After some artifacts were unearthed in a test pit, further exploration revealed many more artifacts belonging to ancient Indigenous cultures. A copper projectile (arrowhead) was found that appears to be of the Archaic period (2,000 – 7,000 years ago). These people were one of the first in the world to refine copper and make copper tools. Among some of the other artifacts discovered were white quartz arrowheads and fragments of pottery crafted in the pre-historic style of the Laurel Culture (1,000 to 2,000 years ago). The Laurel People are ancestors of the Ojibway and Cree Nations, and these artifacts indicate that they camped on the isthmus. The dig unearthed evidence of a second ancient culture inhabiting the isthmus, finding numerous pottery fragments fashioned in the traditional style of the Black Duck Culture (500 to 1,000 years ago). These findings show us that the isthmus was a significant location for Indigenous Peoples to camp over many millennia.

“These significant archaeological findings are the latest in a long list of 10 years of documented reasons as to why the Coalition and its supporters do not want road building and clearcutting to occur on Farabout Peninsula, an area of land located in the middle of a world class musky lake”, said Dale MacKenzie, Chair of the Coalition. “If the loggers are truly ‘managing’ the forest, why is it necessary to clearcut a peninsula so rich in its natural diversity and indigenous history, in a location that has been important for tourism for decades”.

In the previous management planning (2011), the Ministry of Natural Resources and Forestry (MNRF) and Dryden Forest Management Company (DFMC) proposed a logging road to access Farabout Peninsula. Clear-cutting of forests on Farabout Peninsula was halted when local people found an eagle’s nest on the narrow isthmus. Since this time, the eagle’s nest has been abandoned and the area is now being reconsidered for industrial logging.

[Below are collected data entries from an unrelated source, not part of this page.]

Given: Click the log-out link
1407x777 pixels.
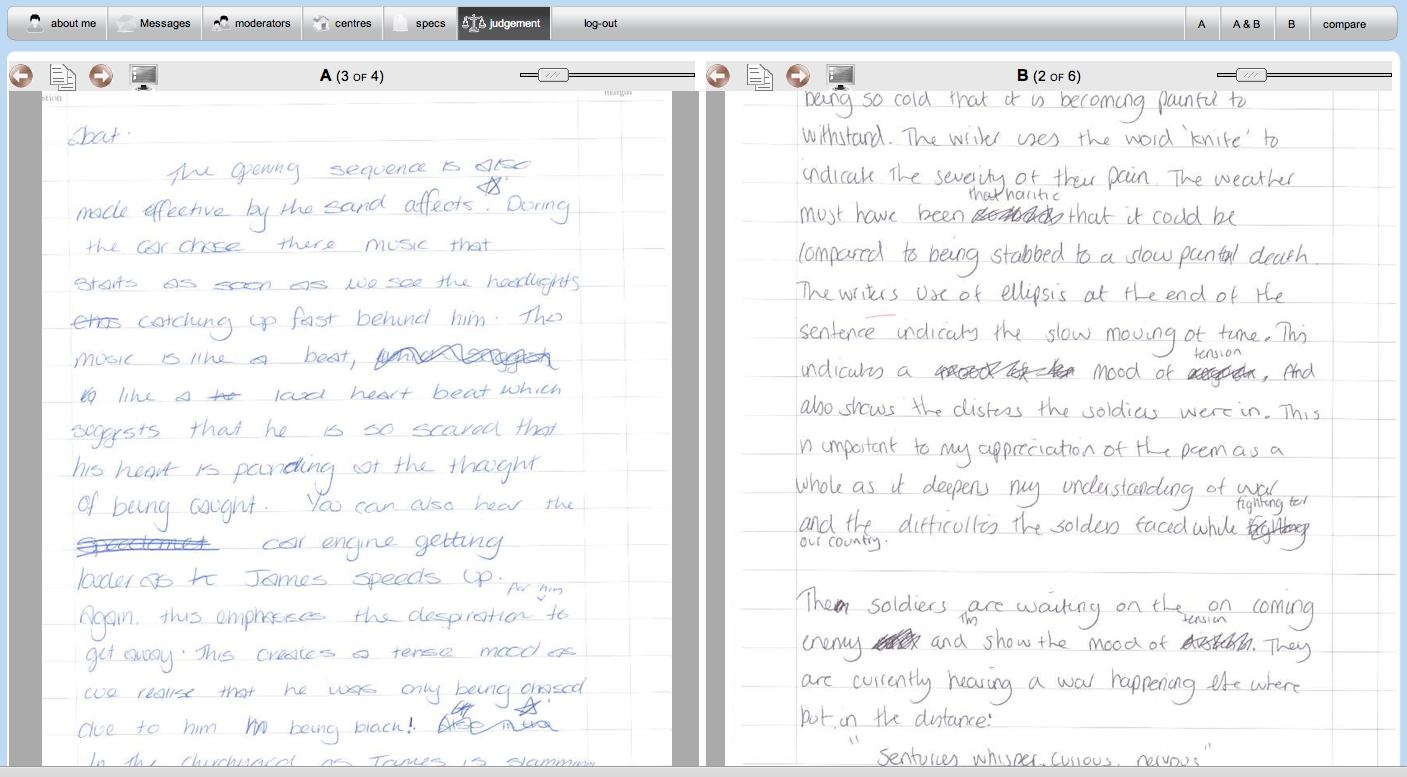Looking at the screenshot, I should pyautogui.click(x=600, y=23).
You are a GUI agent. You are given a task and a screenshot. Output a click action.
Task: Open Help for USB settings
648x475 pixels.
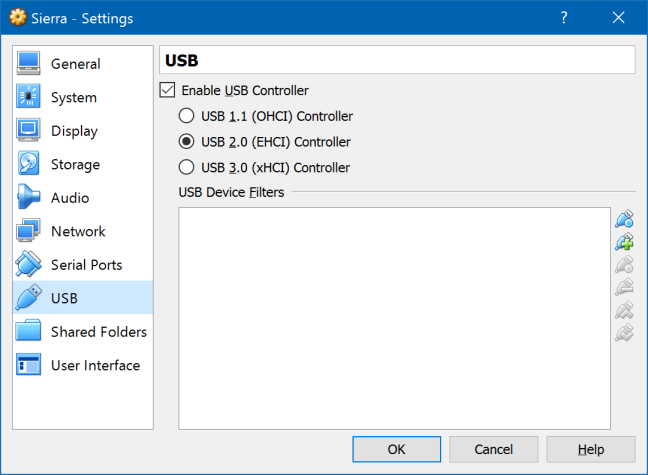(x=590, y=449)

“Eagle Lake First Nation and the Farabout Peninsula Coalition are not alone. There are hundreds of thousands of hectares in northern Ontario that local people have identified or supported for protection that just sit on the books,” said Julee Boan, Boreal Program Manager for Ontario Nature, based in Thunder Bay. “Best case scenario, they are set aside temporarily until the next forest management planning cycle. This puts all of the responsibility on local people to keep up the fight, sometimes for decades – until people either pass on or give up and the area is logged.”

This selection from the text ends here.